_EXERCISE INSTRUCTIONS_: Establish how many lines below contain the string "accomplish". Respond with that number alone.

_TASK INPUT_:

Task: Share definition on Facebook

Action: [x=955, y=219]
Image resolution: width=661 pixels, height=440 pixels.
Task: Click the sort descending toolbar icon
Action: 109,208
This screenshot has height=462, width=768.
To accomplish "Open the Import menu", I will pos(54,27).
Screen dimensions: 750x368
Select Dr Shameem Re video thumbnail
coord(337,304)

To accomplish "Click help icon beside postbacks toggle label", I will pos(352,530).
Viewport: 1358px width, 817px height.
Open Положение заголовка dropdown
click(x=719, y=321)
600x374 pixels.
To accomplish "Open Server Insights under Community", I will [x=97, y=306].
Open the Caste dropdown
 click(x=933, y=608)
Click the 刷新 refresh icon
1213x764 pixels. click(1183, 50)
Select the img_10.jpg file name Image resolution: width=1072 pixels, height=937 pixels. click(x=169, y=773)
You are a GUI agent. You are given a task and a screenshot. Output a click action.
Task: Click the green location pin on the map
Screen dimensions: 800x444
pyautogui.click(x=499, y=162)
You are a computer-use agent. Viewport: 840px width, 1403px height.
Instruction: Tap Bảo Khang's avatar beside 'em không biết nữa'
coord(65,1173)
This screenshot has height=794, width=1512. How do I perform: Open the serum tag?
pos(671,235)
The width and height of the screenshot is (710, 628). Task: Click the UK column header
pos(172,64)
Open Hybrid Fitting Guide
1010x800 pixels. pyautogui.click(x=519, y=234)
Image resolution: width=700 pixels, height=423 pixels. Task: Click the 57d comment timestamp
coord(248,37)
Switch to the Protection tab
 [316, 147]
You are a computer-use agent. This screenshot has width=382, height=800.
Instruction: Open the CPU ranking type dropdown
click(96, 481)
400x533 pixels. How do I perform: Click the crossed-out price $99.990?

_TASK RESPONSE_: 3